## Your objective
Looking through the listing, how many of its lines hold the word "This"? Answer with only the number.

## Material supplied
▬▬▬▬▬▬

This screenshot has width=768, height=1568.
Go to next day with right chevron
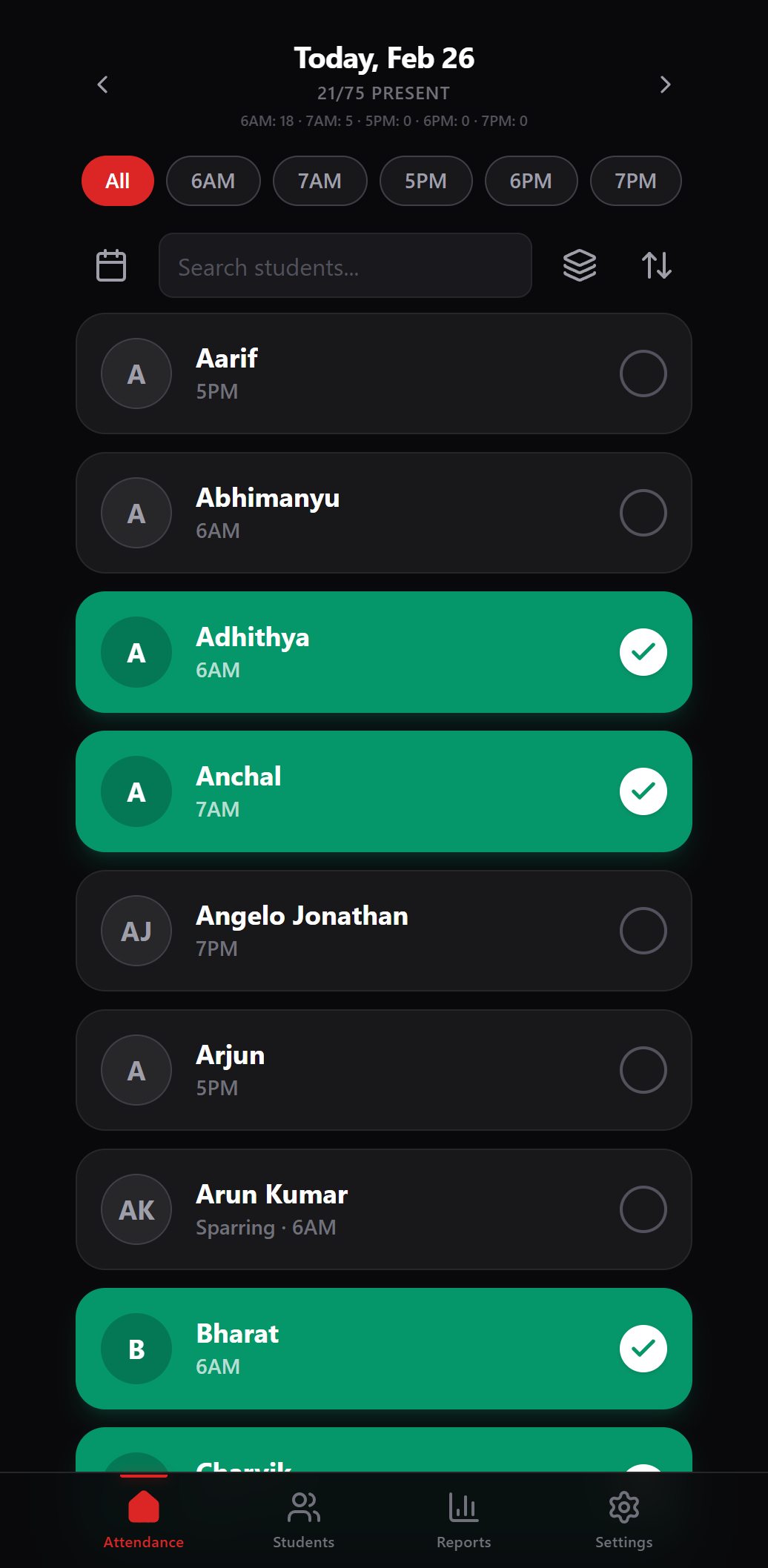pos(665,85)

▬▬▬▬▬▬

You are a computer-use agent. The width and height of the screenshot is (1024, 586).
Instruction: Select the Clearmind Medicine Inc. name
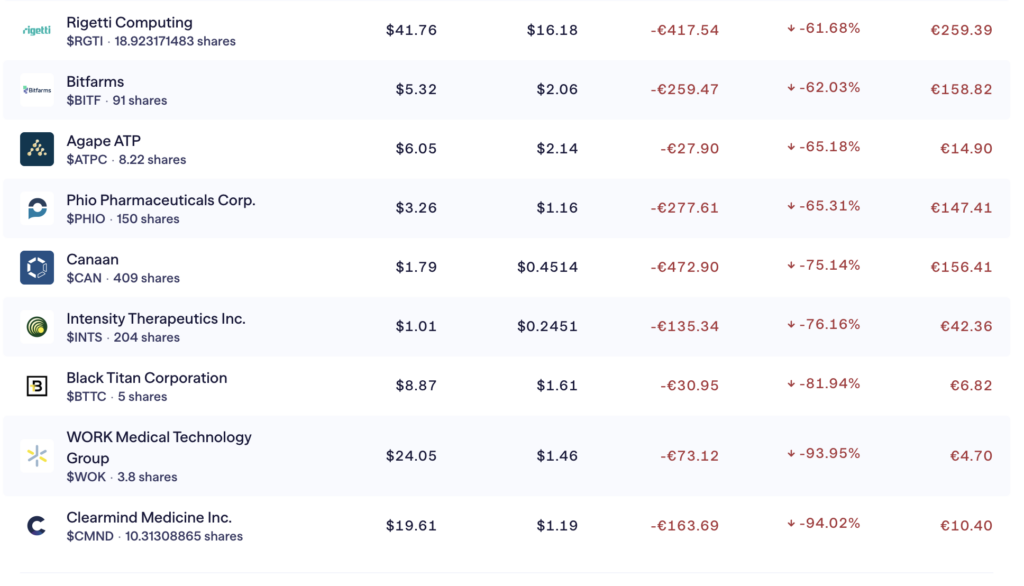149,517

▬▬▬▬▬▬

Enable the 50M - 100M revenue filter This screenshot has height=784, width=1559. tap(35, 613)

▬▬▬▬▬▬

## Result
2